▶ [STORED DATA]
....

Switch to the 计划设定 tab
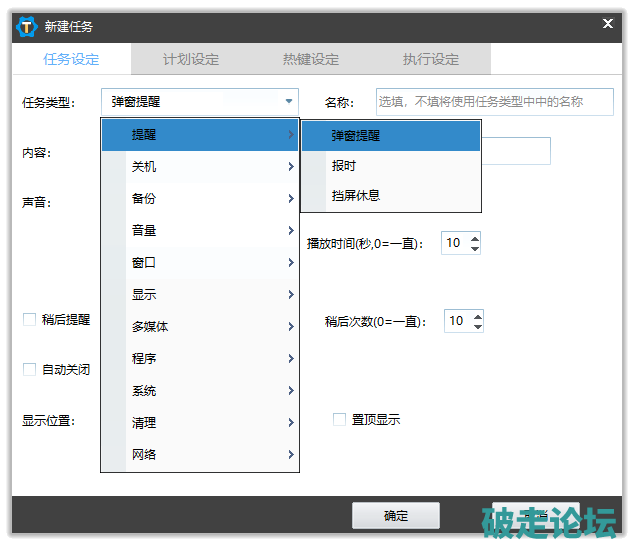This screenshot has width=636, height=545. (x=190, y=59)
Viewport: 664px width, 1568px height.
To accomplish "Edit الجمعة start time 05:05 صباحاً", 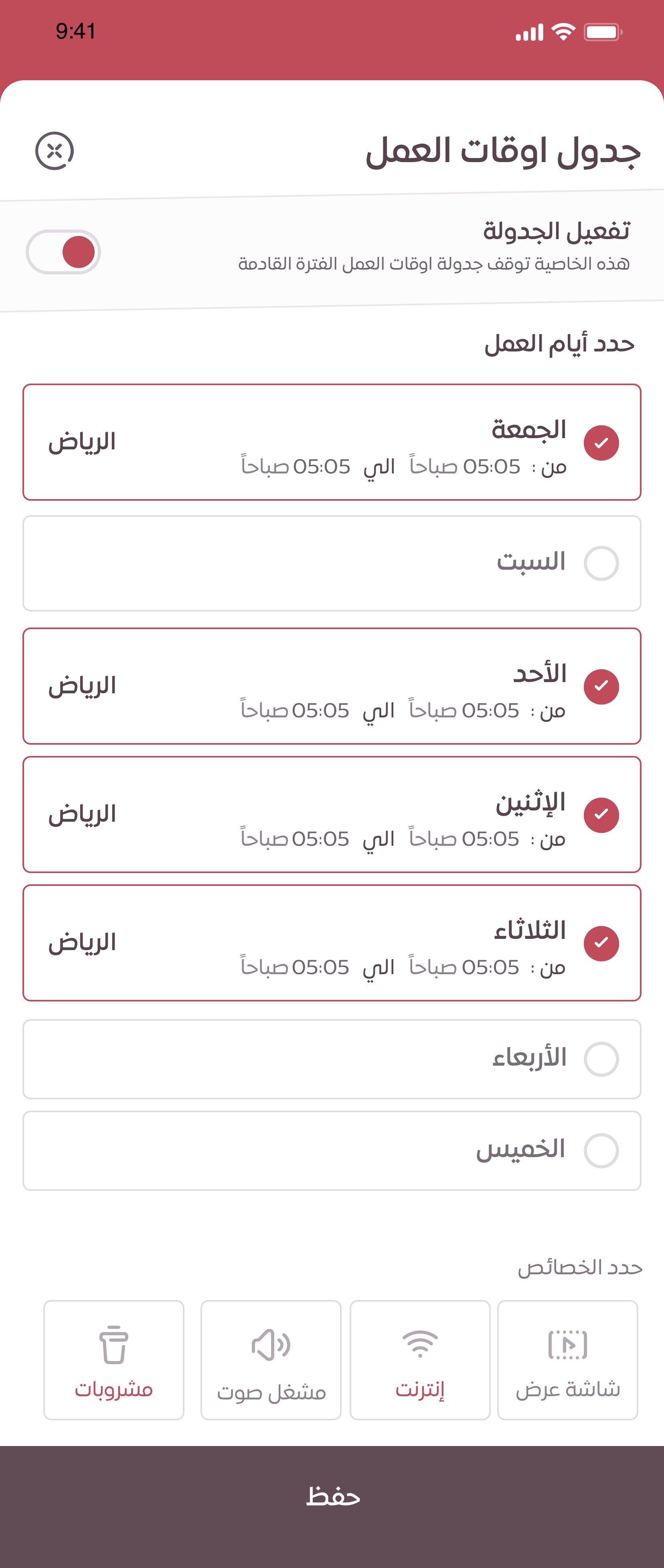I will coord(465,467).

....

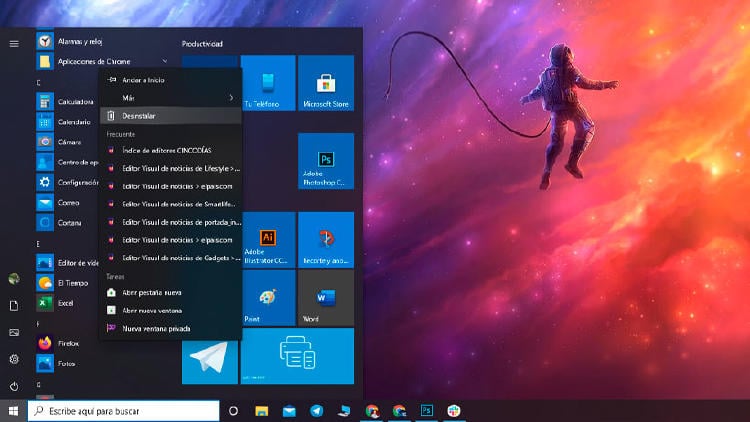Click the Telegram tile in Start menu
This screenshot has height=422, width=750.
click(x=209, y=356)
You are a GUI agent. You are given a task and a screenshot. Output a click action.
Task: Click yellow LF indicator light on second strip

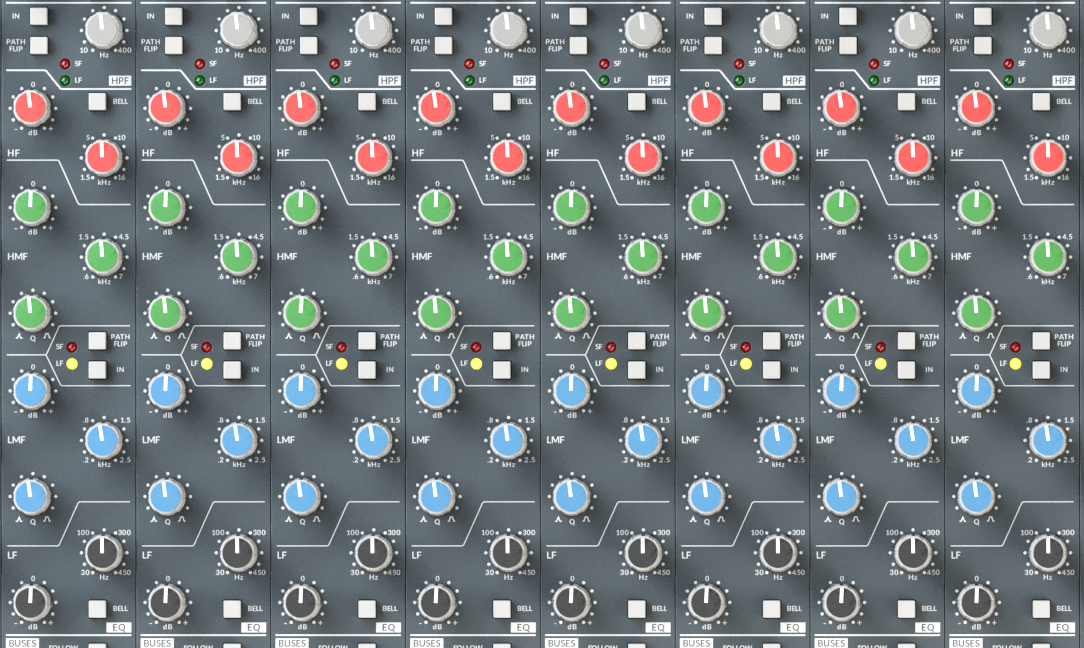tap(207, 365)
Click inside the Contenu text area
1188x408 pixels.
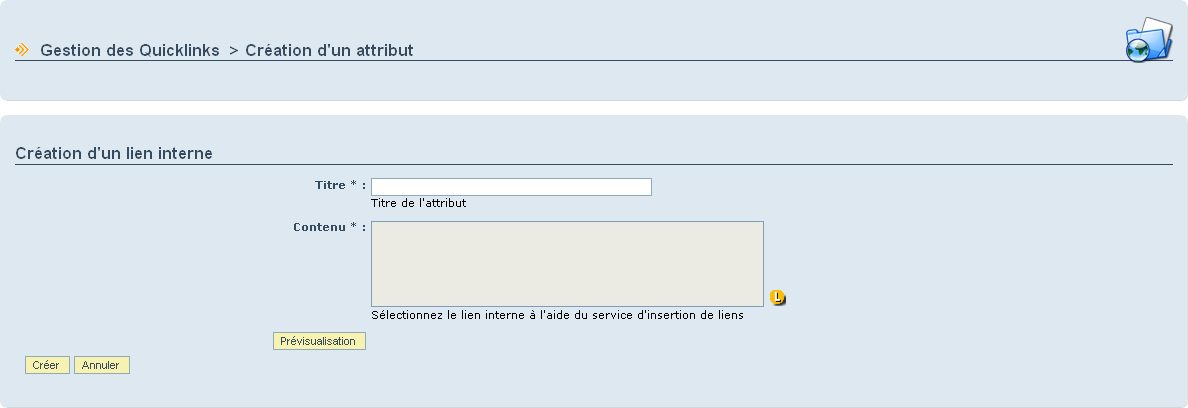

....

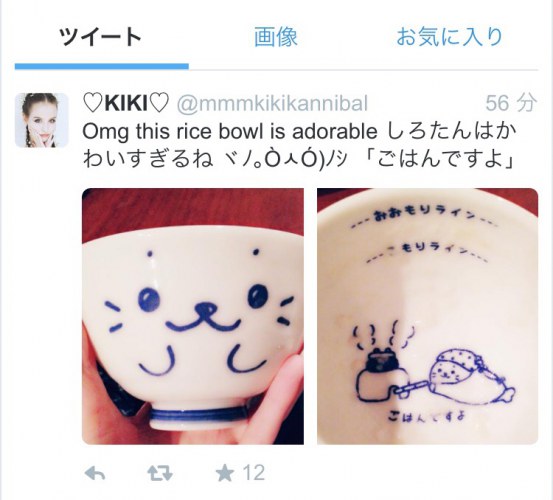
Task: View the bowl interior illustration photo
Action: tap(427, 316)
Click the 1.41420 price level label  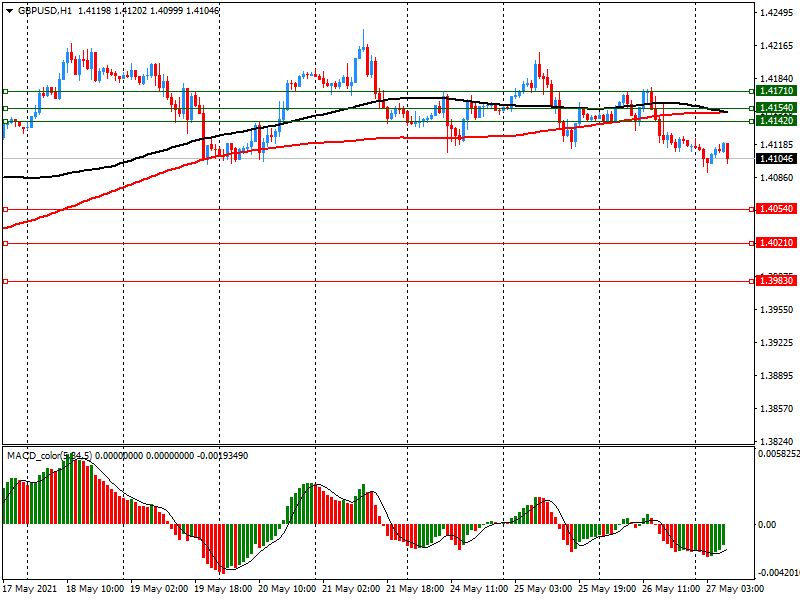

....

▶ [TASK ITEM]
Your answer should be the exact lines above from the one with "Click inside the Contenu text area" through the one with "1188x408 pixels.", both included, and nothing besides.

▶ [OUTPUT OF THE TASK]
Click inside the Contenu text area
1188x408 pixels.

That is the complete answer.